-- Start of Given entries --

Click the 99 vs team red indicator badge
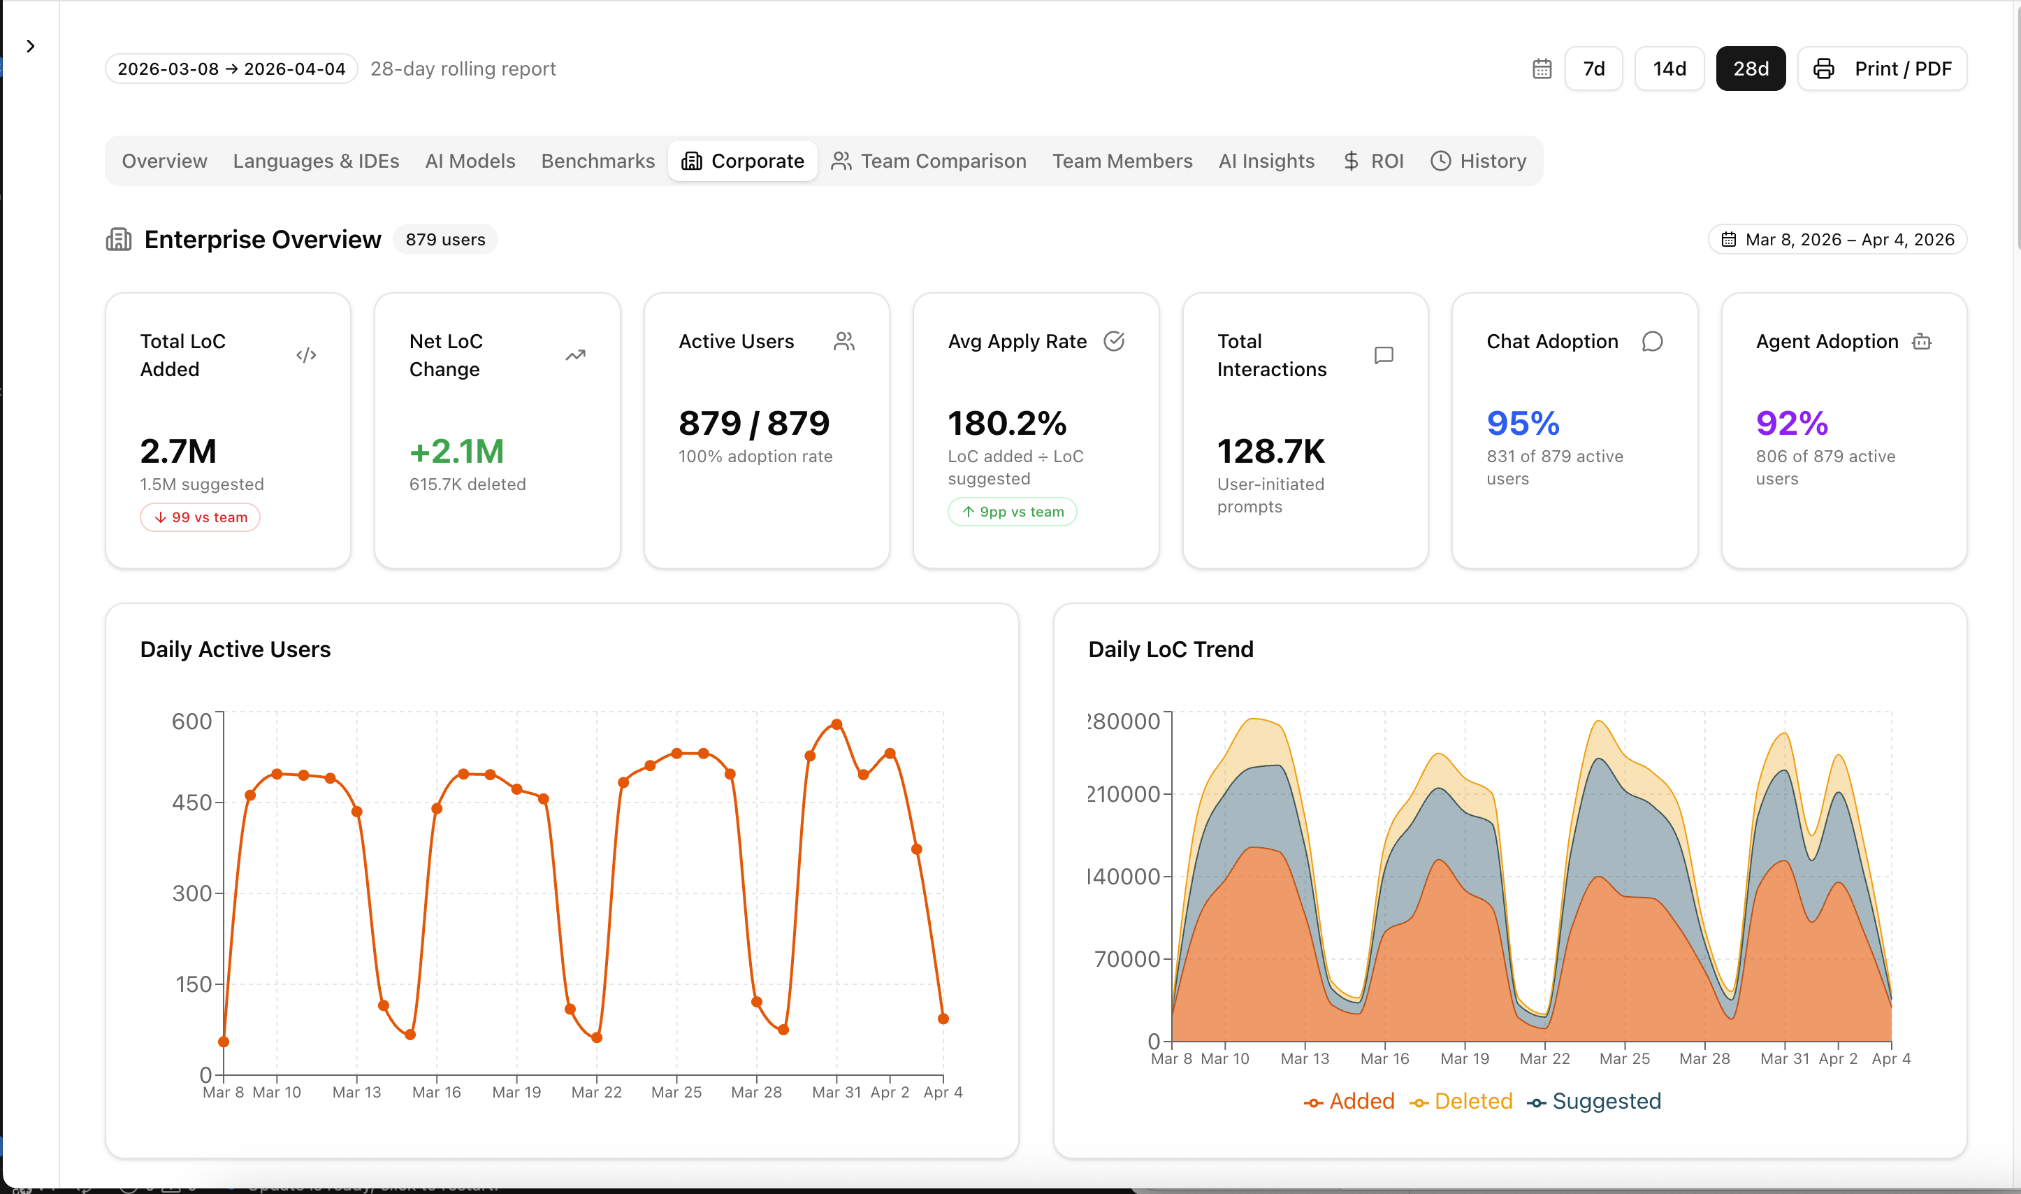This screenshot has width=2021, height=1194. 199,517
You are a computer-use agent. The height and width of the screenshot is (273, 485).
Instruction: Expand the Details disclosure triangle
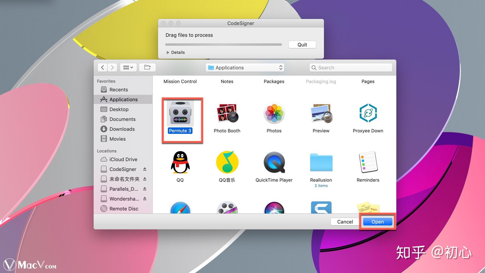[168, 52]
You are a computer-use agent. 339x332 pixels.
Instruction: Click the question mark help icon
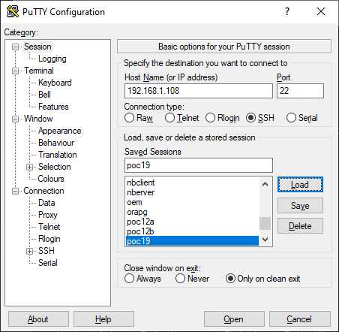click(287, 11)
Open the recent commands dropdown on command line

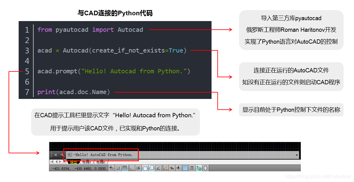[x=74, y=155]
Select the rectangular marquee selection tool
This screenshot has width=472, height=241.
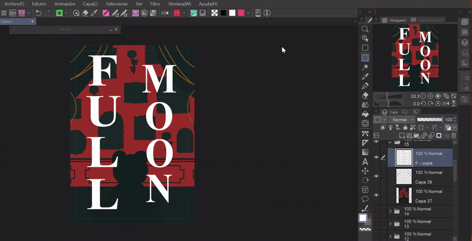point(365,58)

-- End of Given entries --
-- Start of Given entries --

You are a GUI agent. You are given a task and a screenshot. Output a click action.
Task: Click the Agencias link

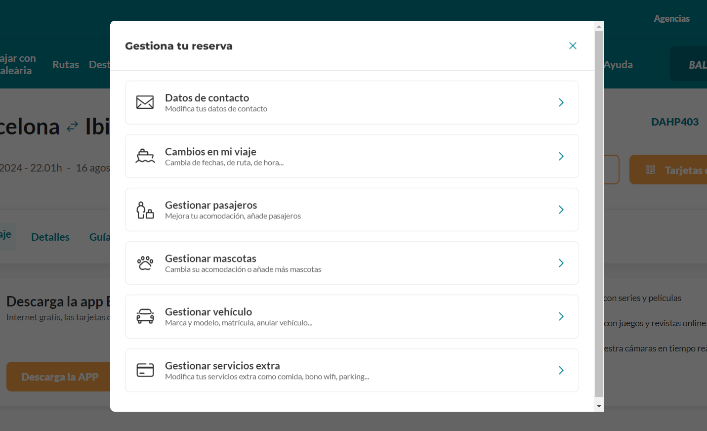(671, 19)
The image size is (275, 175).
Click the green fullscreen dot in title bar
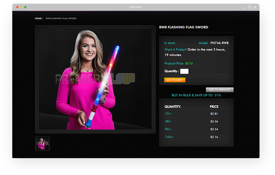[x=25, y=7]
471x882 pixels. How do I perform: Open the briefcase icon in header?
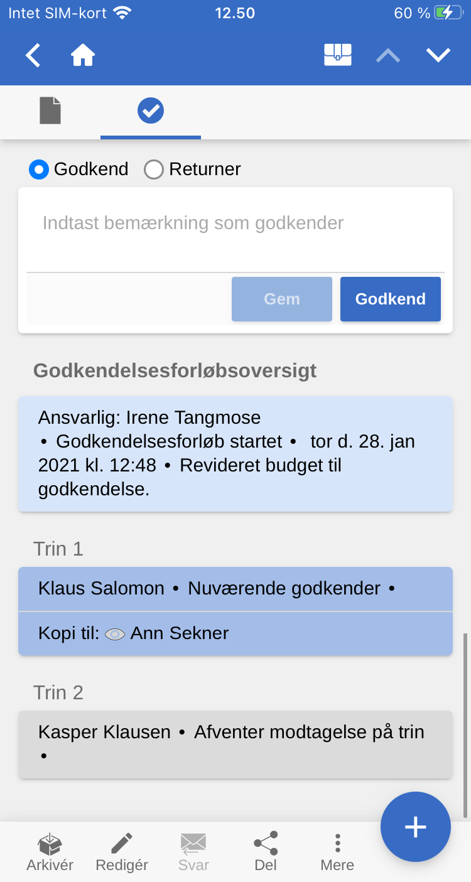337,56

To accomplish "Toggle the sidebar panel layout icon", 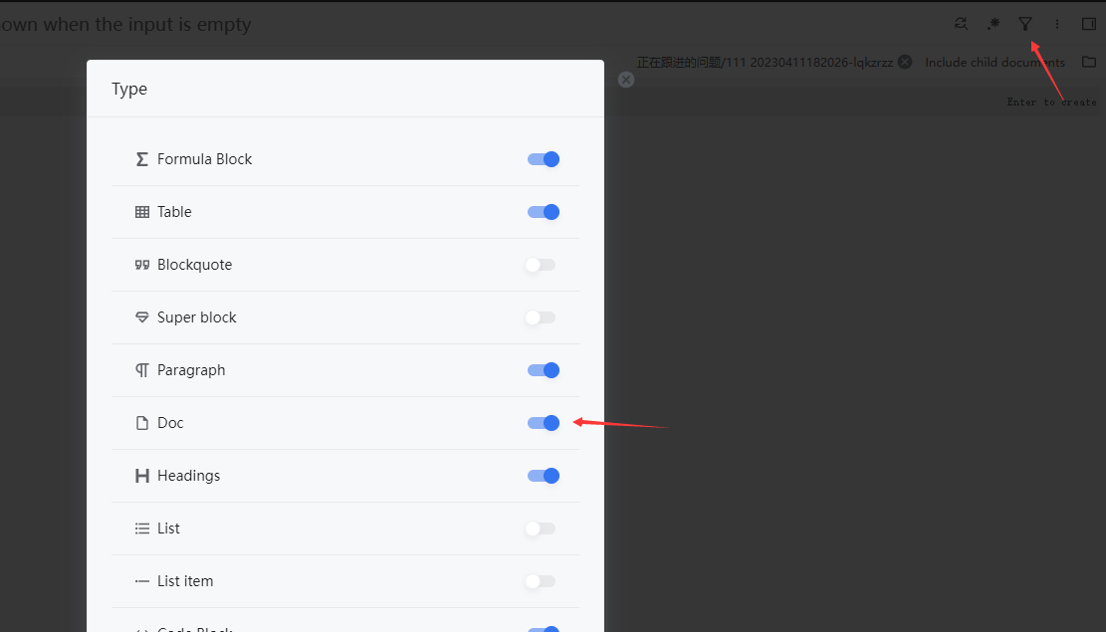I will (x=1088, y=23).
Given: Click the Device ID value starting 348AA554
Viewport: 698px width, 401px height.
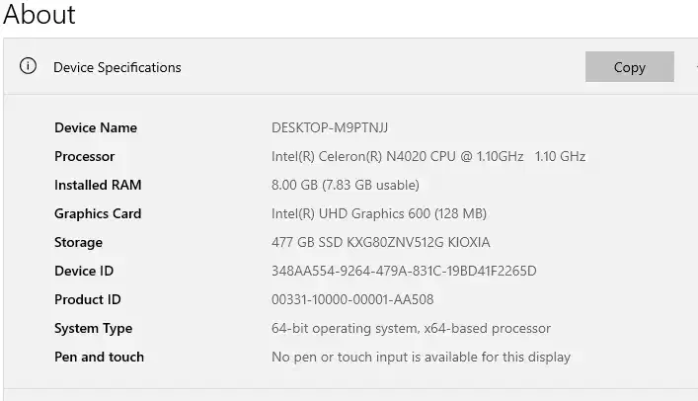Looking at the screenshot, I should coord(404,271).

-- End of Given entries --

§ Task directions
Turn the data from the line with "Select the rectangular marquee selection tool" up to and including the line with "point(365,58)" into a Markdown table with the columns Row and Text, numbering each line and skipping blank ones. Leave the pictures out of the answer.

§ Problem solution
| Row | Text |
|---|---|
| 1 | Select the rectangular marquee selection tool |
| 2 | This screenshot has width=472, height=241. |
| 3 | point(365,58) |